Don’t do this! Don’t make movies like Spider-Man: Across the Spiderverse, which just ended arbitrarily. Make movies like Mission: Impossible: Dead Reckoning, Part 1 which had a satisfactory ending while still including some cliffhanger elements. (Yes, I know S-M: AtS was a hit and M:I:DRP1 was a flop, but the real goal of movies is to please me, and I disliked the former and liked the latter.) (I’ll discuss Wicked: Part 1 and how it did soon.)

As I’ve said before, Voldemort dies in the first Harry Potter book. And in the second. If you’re selling any time of media that takes longer than 90 minutes to consume, give us something satisfying to go home with.

Storyteller’s Rulebook: Why Does Shakespeare Always Have to Be So Timely?

It was very hard to watch this play, given what’s going on in America. England is dying in the play, and America is dying around me right now. When I wrote about “Timon of Athens,” I talked about all its parallels to what was going on then, which seemed to be the ignominious downfall of Donald Trump. Now Trump has surged back to power, eager to rape us all as surely as he raped E. Jean Carroll, and this now seems to be the far more timely play.

Jack Cade mounts a populist rebellion by rousing the rabble with xenophobic and anti-intellectual rhetoric, ludicrously overpromising about what he will deliver (“And here, sitting upon London Stone, I charge and command that, of the city’s cost, the Pissing Conduit run nothing but claret wine this first year of our reign”) and even though he is flat-out telling them that he will be an even worse dictator than the people who are supposedly holding them down, they still get wrapped up in it and mount a bloody insurrection that installs him as mayor of London.

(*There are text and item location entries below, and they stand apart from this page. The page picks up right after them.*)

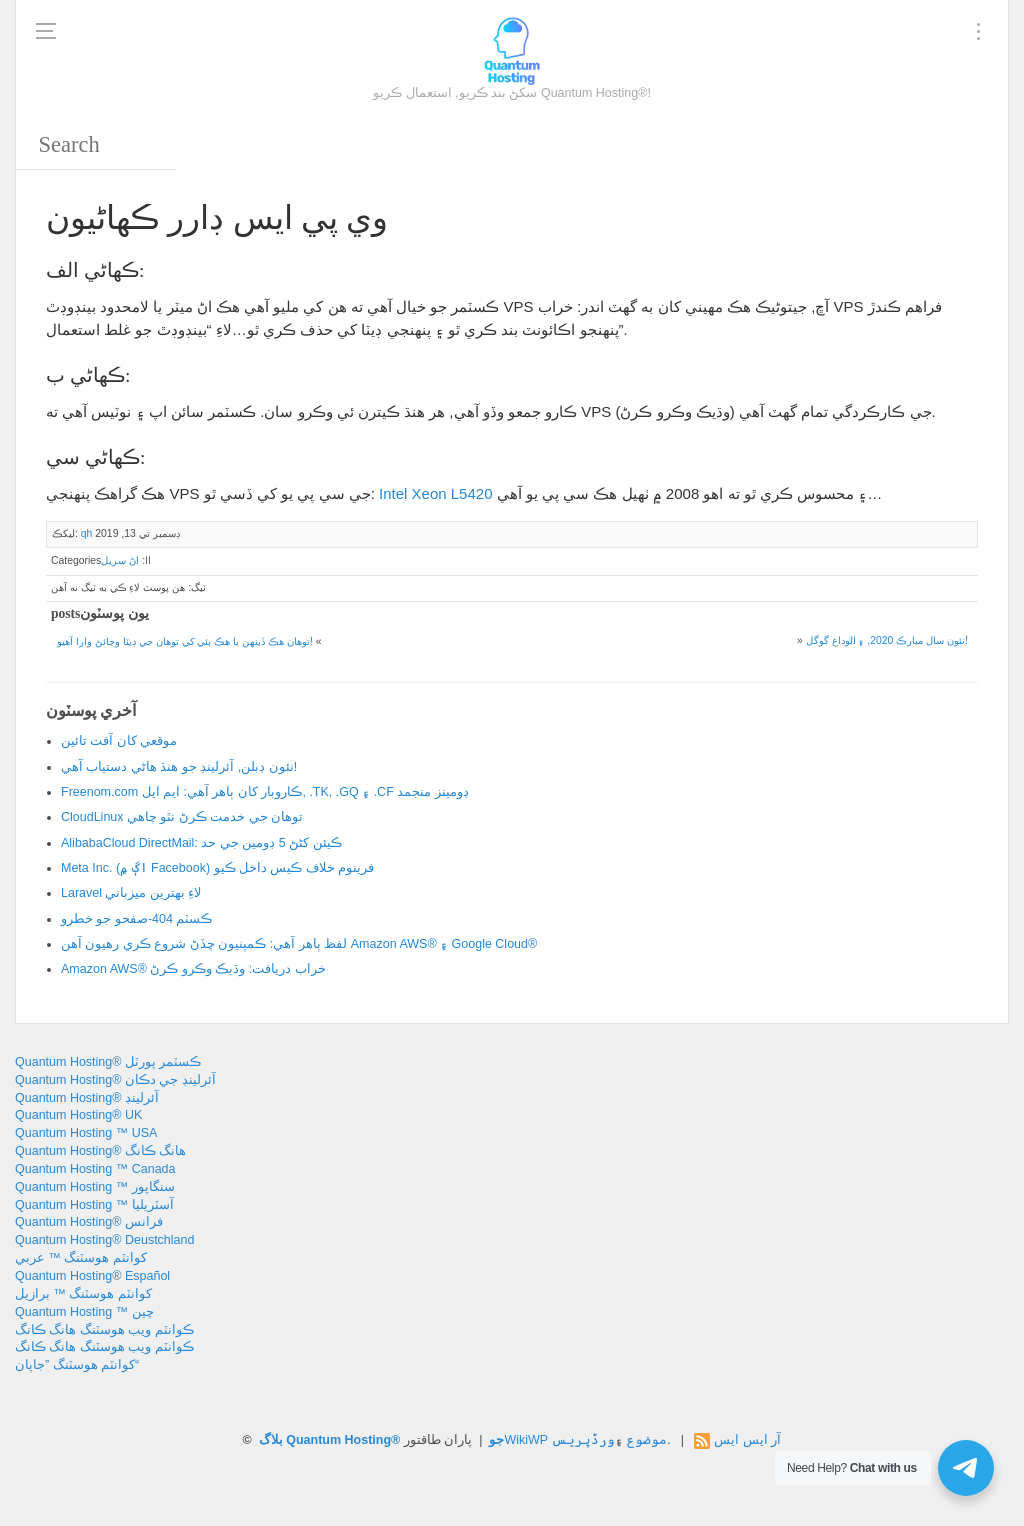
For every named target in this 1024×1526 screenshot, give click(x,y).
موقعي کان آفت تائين (119, 741)
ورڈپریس (583, 1440)
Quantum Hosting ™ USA (86, 1133)
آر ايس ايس (747, 1440)
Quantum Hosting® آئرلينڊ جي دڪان (115, 1080)
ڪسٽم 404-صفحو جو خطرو (136, 919)
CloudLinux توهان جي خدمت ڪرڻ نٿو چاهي (182, 817)
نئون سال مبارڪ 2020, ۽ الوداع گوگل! (887, 640)
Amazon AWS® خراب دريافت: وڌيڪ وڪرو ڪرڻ (193, 969)
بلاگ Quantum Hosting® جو (382, 1440)
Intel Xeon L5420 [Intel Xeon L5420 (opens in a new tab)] (435, 493)
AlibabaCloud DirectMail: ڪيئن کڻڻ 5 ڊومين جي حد (201, 843)
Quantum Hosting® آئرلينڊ (87, 1098)
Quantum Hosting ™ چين (84, 1312)
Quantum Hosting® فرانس (89, 1222)
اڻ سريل (120, 560)
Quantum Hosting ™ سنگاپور (95, 1187)
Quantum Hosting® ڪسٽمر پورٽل (108, 1062)
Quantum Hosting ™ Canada (95, 1169)
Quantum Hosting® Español (92, 1276)
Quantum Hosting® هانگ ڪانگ (100, 1151)
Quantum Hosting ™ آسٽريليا (94, 1205)
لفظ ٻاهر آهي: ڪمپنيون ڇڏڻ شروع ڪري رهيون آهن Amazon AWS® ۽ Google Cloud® (299, 944)
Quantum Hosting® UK (78, 1115)
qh (87, 533)
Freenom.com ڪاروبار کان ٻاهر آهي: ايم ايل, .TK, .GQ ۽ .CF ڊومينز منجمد (265, 792)
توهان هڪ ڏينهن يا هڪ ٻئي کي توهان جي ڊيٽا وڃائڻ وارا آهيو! (185, 641)
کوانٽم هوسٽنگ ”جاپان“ (77, 1365)
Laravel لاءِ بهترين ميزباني (131, 893)
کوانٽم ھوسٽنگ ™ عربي (81, 1258)
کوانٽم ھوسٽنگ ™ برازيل (83, 1294)
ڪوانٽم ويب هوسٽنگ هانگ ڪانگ (104, 1330)
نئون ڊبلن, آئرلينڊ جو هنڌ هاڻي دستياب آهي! (179, 767)
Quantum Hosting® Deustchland (104, 1240)
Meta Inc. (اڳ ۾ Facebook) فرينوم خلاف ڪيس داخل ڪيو (217, 868)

Until November, I might have given the play the standard Socialist Criticism reading: Shakespeare is a royalist and his anti-populism is to be criticized as fundamentally anti-democratic. But I’m not feeling very small-d-democratic right now, and I’m with Shakespeare: Fuck the rabble. Those people are stupid and dangerous, and they’ll just destroy everything. So I’ve got no problems with anything Shakespeare has to say here.

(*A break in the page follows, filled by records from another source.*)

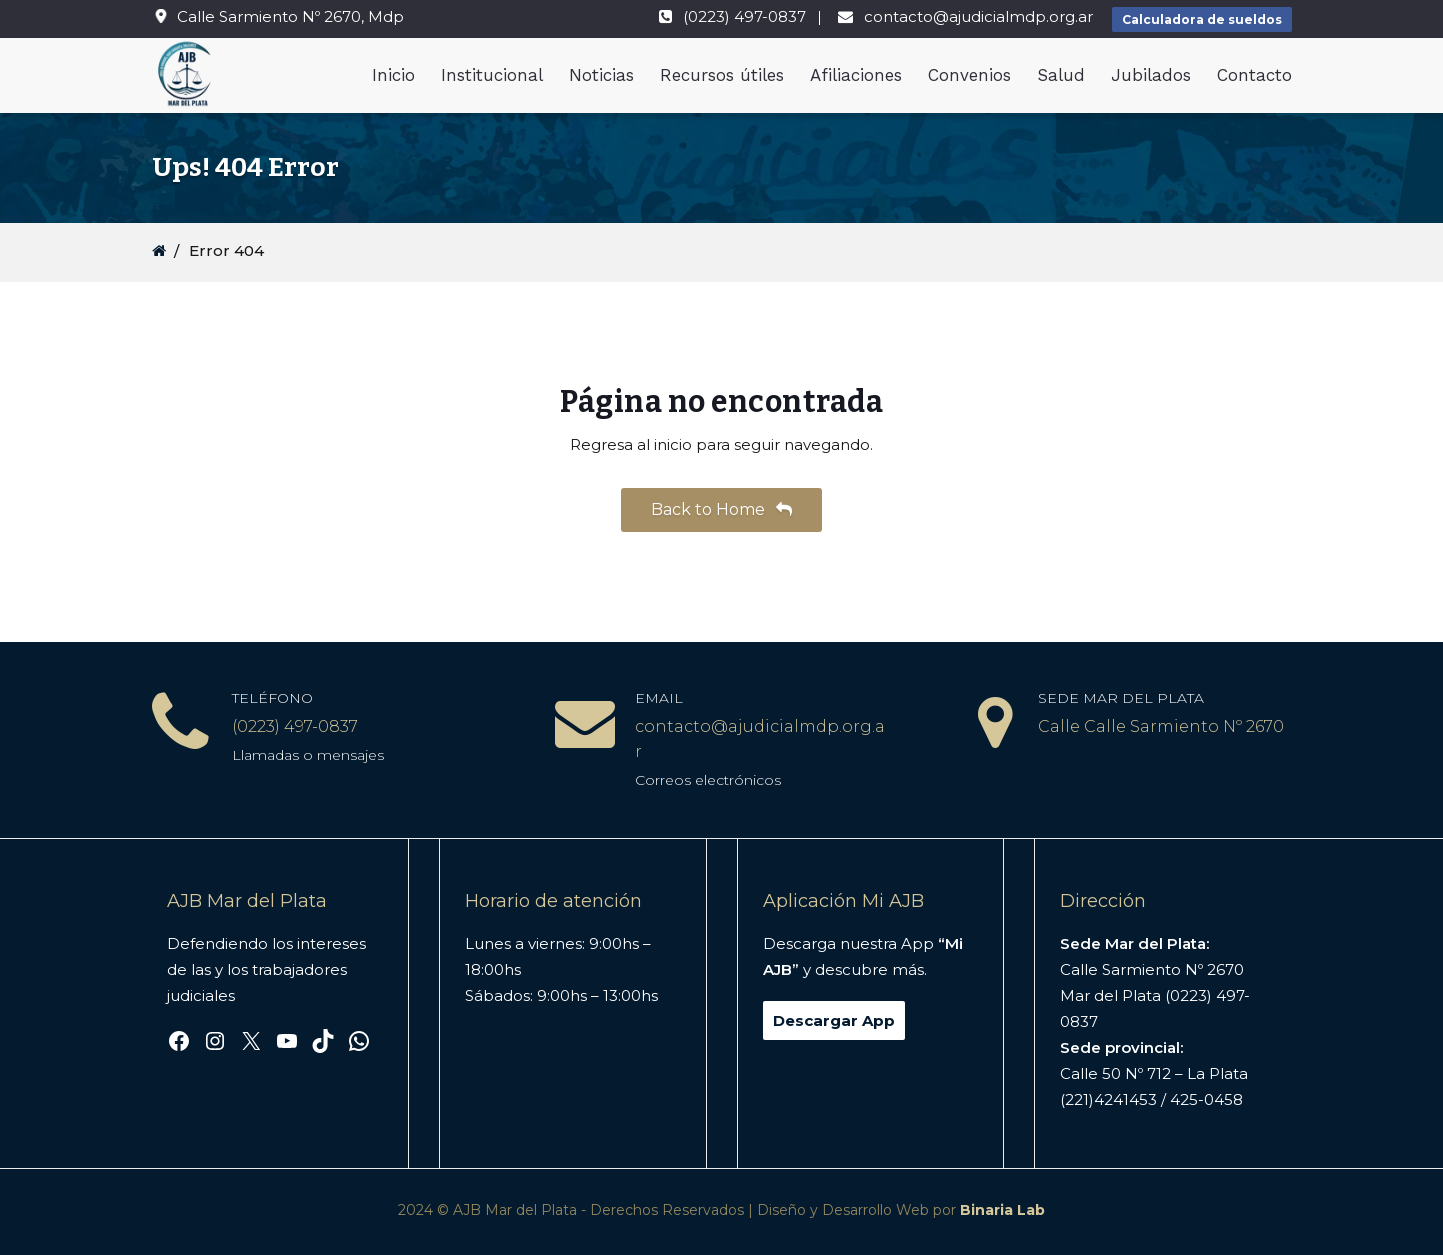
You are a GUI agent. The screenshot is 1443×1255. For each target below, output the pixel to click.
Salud (1061, 75)
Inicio (393, 75)
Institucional (492, 75)
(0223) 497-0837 (744, 16)
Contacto (1254, 75)
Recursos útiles (722, 75)
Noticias (601, 75)
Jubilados (1151, 75)
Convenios (969, 75)
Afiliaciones (856, 75)
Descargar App (834, 1020)
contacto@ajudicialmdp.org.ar (978, 16)
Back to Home (721, 509)
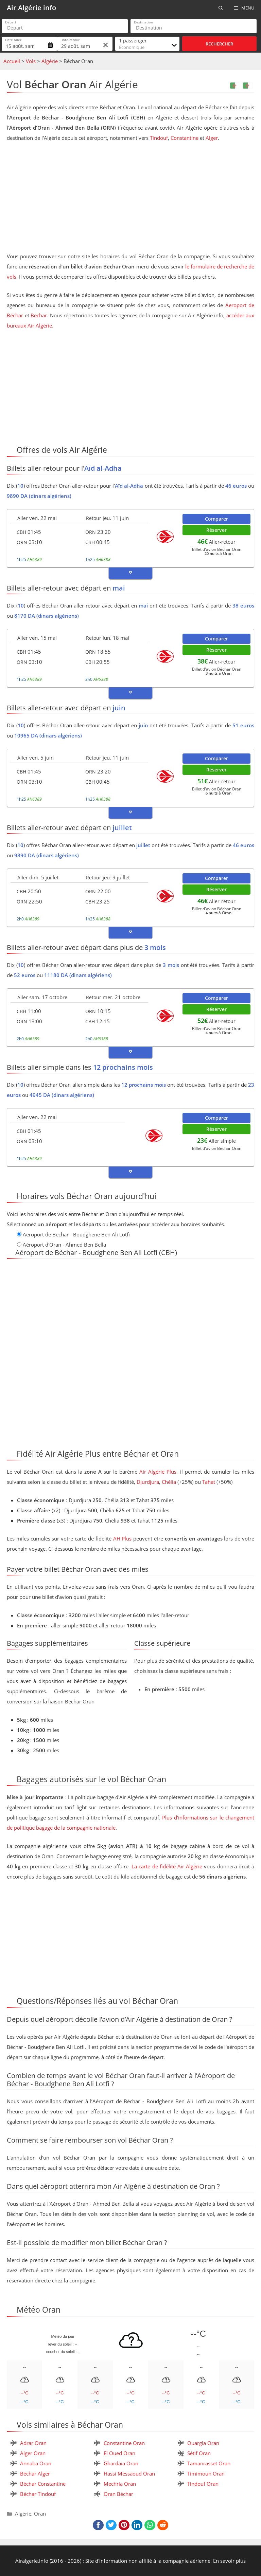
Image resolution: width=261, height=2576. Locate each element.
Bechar (39, 315)
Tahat (208, 1481)
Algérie (49, 61)
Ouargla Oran (203, 2443)
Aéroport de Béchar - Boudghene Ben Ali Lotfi (76, 1234)
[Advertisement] (130, 198)
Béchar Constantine (43, 2483)
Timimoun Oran (206, 2473)
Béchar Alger (35, 2473)
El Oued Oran (119, 2453)
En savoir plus (229, 2560)
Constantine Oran (124, 2443)
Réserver (216, 530)
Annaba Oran (35, 2463)
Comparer (216, 519)
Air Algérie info (31, 7)
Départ (10, 22)
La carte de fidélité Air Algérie (167, 1866)
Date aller (13, 39)
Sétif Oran (199, 2453)
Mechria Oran (120, 2483)
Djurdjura (148, 1481)
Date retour (70, 39)
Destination (143, 22)
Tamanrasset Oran (208, 2463)
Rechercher (219, 44)
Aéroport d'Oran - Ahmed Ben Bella (64, 1244)
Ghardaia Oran (121, 2463)
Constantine (184, 137)
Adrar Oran (33, 2443)
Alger (212, 137)
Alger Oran (33, 2453)
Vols (31, 61)
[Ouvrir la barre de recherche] (220, 8)
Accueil (11, 61)
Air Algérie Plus (157, 1471)
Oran (40, 2513)
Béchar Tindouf (38, 2493)
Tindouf (159, 137)
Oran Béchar (118, 2493)
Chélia (169, 1481)
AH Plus (122, 1538)
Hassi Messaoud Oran (129, 2473)
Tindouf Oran (203, 2483)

Storyteller’s Rulebook: Let Smaller Scenes Foreshadow the Meaning of Larger Conflicts

The line “Cry havoc, and let slip the dogs of war” is from “Julius Caesar,” but it perfectly sums up this play. This play is very episodic, as a progression of things goes wrong for poor Henry, a godly, innocent, trusting man who can’t cope with the destruction of his country.

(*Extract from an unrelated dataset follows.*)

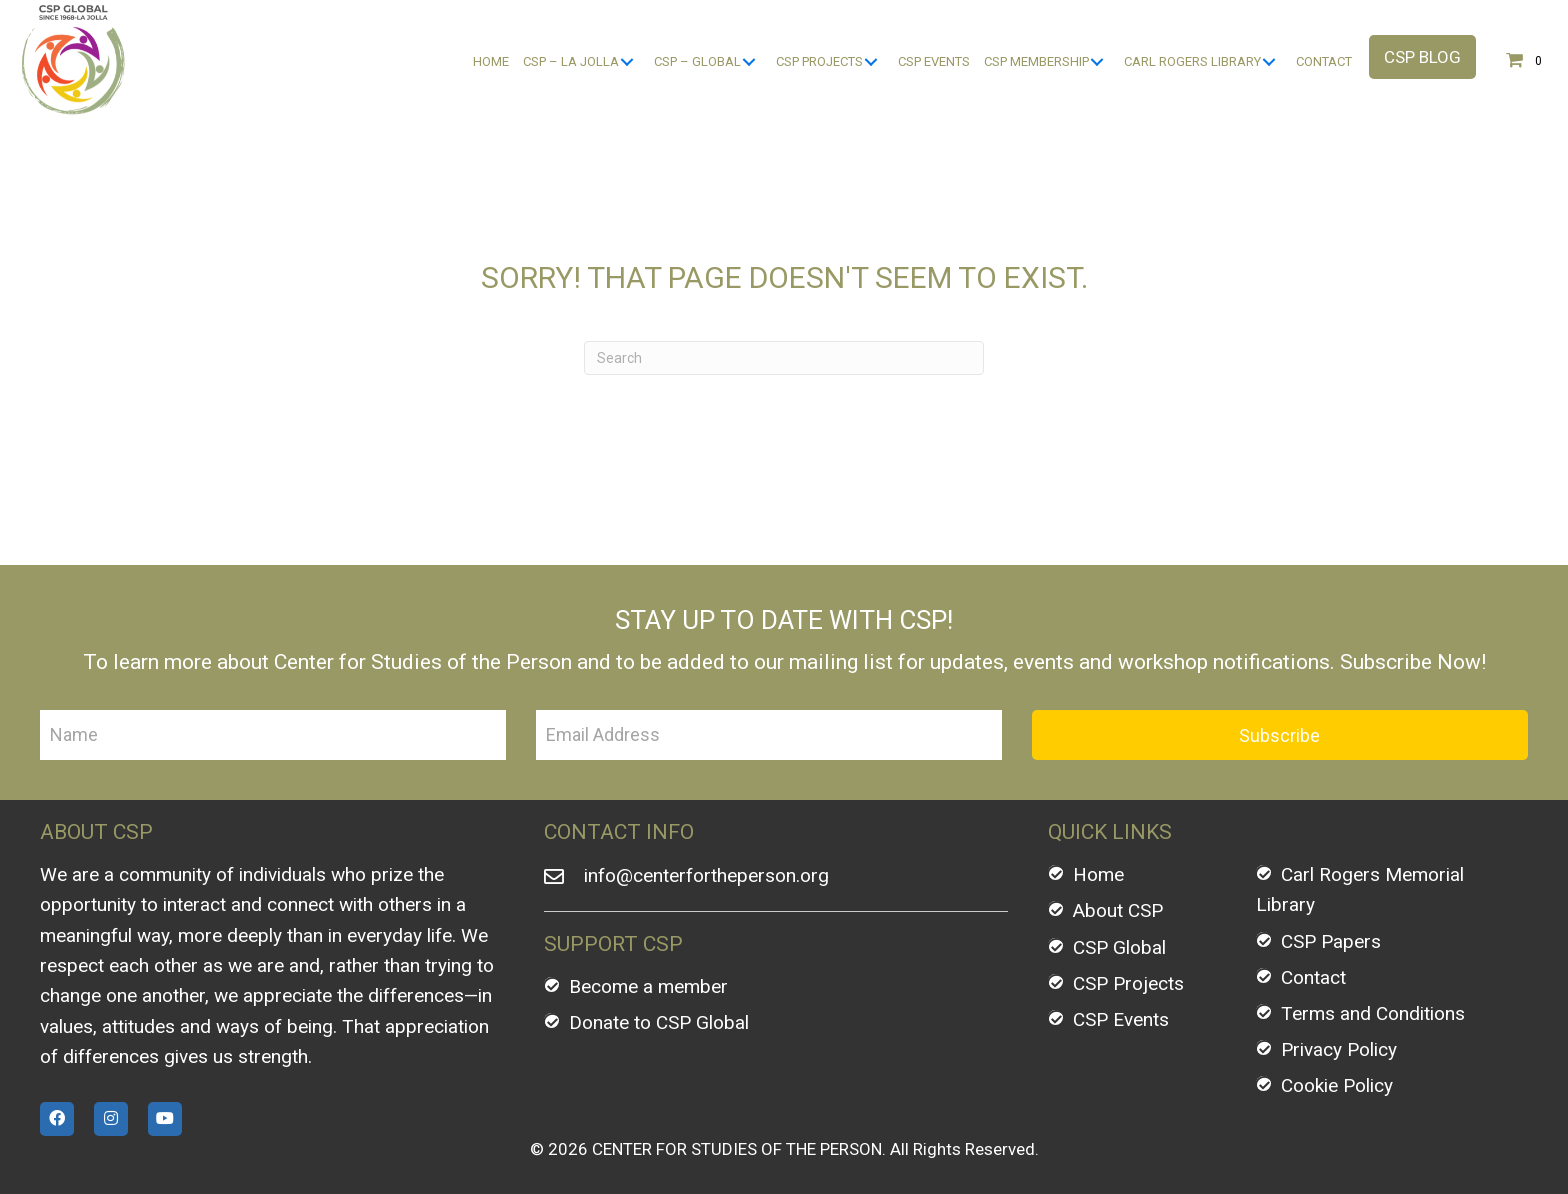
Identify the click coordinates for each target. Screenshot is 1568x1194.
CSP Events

To a certain extent it’s just one damn thing after another, but it’s actually pretty beautifully constructed, as the dogs of war slip a little bit looser in scene after scene. In one of the earlier scenes, one workmen accuses another of sedition, and the royals have them fight it out in trial by combat, which is quite brutally portrayed here. It seems like a vicious distraction from the plot, but in Howell’s brilliant staging, the whole play is right there. The whole war is bloodsport, and all talk of chivalry by each side is a sick joke.

The Tudors were descended from both the Yorks and the Lancasters, so Shakespeare didn’t have to pick a side in this war to keep his bosses happy. Instead, he damns both their houses. It’s all spiteful, brutal, and pitiful.

Storyteller’s Rulebook: The Exception That Proves the Rule

As we’ve been going through, I’ve been tracking Shakespeare’s tendency to focus on women that are falsely accused of adultery (and the danger that puts them in). He used that plot at least five times. But I’ve also been looking for any exceptions to the rule. Titania? Not really. Cressida? I wouldn’t say so. Well, folks, I’ve found her: Our first truly cheating wife, hiding all this time in what might be Shakespeare’s very first play. Maybe he got it all out of his system here with Queen Margaret and focused on falsely accused wives and lovers for the rest of his career.

Shakespeare could write great female characters, and he knew that falsely accused women, nobly attempting to withstand their accusations, were great characters to root for. But it’s fascinating that he started with this character, also well written, that was so despicable.